Records for processing:
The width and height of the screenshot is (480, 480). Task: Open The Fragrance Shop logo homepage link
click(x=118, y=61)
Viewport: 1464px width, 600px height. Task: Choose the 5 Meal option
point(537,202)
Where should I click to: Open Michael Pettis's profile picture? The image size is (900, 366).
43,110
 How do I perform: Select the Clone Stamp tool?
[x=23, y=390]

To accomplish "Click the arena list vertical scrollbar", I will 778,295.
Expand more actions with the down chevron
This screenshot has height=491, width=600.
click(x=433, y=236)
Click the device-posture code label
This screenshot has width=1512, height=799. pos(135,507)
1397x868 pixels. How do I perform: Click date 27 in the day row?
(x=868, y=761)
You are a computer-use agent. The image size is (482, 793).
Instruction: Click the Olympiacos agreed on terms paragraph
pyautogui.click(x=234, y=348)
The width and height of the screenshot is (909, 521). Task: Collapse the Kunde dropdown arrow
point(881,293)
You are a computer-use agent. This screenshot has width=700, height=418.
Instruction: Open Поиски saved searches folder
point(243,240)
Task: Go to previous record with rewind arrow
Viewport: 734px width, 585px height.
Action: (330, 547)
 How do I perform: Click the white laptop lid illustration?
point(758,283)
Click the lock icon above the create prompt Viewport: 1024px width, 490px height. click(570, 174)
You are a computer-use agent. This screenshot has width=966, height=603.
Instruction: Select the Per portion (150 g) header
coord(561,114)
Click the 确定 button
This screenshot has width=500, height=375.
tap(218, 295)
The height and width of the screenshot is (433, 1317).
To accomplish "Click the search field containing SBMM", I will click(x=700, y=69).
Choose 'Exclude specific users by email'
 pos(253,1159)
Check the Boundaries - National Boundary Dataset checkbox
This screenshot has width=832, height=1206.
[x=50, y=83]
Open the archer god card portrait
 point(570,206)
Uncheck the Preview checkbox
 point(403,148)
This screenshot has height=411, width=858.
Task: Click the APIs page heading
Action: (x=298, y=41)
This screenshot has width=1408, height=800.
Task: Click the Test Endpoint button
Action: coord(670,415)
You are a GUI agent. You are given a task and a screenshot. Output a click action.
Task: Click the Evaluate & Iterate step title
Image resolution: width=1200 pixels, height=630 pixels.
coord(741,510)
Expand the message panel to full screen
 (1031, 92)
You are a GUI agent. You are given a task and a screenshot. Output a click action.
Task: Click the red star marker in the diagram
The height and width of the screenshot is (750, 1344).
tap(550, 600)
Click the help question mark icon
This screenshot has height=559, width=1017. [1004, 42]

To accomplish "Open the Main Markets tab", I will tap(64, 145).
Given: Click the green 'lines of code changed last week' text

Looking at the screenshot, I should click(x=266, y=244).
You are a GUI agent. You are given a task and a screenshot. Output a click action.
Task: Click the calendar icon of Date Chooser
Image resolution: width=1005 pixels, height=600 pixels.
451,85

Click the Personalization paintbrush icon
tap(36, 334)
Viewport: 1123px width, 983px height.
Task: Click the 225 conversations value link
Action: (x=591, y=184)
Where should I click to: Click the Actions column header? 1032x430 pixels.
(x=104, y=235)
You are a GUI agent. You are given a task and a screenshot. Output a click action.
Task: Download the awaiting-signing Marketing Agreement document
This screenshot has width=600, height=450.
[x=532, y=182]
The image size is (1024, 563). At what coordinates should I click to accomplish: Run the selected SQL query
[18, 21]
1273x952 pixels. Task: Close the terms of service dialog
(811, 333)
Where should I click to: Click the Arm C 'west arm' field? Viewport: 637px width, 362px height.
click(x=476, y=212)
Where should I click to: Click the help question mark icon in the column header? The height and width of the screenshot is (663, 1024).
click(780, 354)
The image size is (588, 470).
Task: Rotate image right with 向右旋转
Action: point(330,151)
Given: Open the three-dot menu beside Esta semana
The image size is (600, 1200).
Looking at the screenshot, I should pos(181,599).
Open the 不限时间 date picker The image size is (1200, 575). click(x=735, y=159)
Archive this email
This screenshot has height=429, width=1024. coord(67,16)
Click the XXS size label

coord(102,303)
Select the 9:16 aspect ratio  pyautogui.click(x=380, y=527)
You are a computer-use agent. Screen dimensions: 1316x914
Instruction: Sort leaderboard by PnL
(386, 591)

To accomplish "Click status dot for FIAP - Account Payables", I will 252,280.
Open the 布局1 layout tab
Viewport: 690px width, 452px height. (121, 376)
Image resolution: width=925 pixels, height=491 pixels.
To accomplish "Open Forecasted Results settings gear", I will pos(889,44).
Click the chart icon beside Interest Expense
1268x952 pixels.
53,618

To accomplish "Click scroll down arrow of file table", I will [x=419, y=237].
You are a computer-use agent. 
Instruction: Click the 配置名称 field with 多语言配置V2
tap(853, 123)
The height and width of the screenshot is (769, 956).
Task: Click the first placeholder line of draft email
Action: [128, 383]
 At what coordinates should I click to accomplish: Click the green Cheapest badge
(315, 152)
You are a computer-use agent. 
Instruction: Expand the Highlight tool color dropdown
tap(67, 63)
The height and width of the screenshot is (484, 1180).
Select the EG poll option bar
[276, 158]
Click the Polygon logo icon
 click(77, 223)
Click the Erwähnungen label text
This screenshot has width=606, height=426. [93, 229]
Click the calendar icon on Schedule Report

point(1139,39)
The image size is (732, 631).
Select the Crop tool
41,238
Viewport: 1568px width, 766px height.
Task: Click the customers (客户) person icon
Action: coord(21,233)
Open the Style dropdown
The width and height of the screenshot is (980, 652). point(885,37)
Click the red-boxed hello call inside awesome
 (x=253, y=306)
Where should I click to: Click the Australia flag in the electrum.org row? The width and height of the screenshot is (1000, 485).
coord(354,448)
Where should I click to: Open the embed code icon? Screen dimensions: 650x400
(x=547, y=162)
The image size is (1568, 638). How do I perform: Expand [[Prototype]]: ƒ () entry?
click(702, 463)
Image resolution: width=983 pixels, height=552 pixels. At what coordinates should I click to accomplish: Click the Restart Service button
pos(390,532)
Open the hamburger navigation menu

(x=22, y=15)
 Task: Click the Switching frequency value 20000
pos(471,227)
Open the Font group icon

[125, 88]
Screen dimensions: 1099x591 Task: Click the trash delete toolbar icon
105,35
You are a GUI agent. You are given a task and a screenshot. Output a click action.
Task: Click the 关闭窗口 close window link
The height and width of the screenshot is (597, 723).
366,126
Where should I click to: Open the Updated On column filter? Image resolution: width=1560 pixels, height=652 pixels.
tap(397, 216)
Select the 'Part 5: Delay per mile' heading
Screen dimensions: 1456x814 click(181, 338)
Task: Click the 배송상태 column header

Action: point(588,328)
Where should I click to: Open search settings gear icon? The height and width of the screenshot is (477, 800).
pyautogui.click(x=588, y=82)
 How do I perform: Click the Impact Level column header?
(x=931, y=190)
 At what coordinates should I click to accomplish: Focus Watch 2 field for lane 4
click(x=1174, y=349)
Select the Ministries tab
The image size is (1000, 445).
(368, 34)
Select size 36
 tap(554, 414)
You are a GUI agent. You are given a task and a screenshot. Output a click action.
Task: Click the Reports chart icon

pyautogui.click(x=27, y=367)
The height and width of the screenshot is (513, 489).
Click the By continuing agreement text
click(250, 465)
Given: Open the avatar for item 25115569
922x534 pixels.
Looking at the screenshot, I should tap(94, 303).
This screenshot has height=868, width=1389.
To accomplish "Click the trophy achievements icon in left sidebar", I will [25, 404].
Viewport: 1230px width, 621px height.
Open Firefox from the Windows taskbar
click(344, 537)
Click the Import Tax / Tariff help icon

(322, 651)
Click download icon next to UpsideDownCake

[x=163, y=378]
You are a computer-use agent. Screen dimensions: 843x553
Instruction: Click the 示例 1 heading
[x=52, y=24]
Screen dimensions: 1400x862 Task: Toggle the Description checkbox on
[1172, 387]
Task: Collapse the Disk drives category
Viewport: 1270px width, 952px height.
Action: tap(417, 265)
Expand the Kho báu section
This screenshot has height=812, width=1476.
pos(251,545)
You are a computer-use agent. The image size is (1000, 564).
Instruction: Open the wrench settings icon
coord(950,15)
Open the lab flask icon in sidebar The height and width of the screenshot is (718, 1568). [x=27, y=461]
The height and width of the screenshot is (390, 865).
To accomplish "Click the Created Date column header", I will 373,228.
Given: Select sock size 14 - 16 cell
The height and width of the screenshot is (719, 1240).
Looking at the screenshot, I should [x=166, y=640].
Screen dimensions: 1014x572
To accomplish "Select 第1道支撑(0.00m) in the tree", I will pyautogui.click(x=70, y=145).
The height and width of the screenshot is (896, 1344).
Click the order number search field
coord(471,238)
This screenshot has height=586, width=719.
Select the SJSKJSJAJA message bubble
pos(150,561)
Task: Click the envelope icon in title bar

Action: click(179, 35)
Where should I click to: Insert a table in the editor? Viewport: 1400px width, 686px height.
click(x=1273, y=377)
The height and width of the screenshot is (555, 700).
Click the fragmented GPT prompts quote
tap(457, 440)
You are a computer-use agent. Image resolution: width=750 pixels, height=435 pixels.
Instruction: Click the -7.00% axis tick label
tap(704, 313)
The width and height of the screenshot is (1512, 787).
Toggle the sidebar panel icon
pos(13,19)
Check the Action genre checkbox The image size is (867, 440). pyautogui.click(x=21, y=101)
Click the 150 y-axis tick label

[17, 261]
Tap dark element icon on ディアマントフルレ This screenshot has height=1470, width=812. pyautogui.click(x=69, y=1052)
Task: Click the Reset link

To do: Repeat exactly the lines from the line containing "Task: Click the envelope icon in title bar" through the last line of the records above, including both, and nothing else.

Output:
Task: Click the envelope icon in title bar

Action: click(179, 35)
Where should I click to: Insert a table in the editor? Viewport: 1400px width, 686px height.
click(x=1273, y=377)
The height and width of the screenshot is (555, 700).
Click the fragmented GPT prompts quote
tap(457, 440)
You are a computer-use agent. Image resolution: width=750 pixels, height=435 pixels.
Instruction: Click the -7.00% axis tick label
tap(704, 313)
The width and height of the screenshot is (1512, 787).
Toggle the sidebar panel icon
pos(13,19)
Check the Action genre checkbox The image size is (867, 440). pyautogui.click(x=21, y=101)
Click the 150 y-axis tick label

[17, 261]
Tap dark element icon on ディアマントフルレ This screenshot has height=1470, width=812. pyautogui.click(x=69, y=1052)
Task: Click the Reset link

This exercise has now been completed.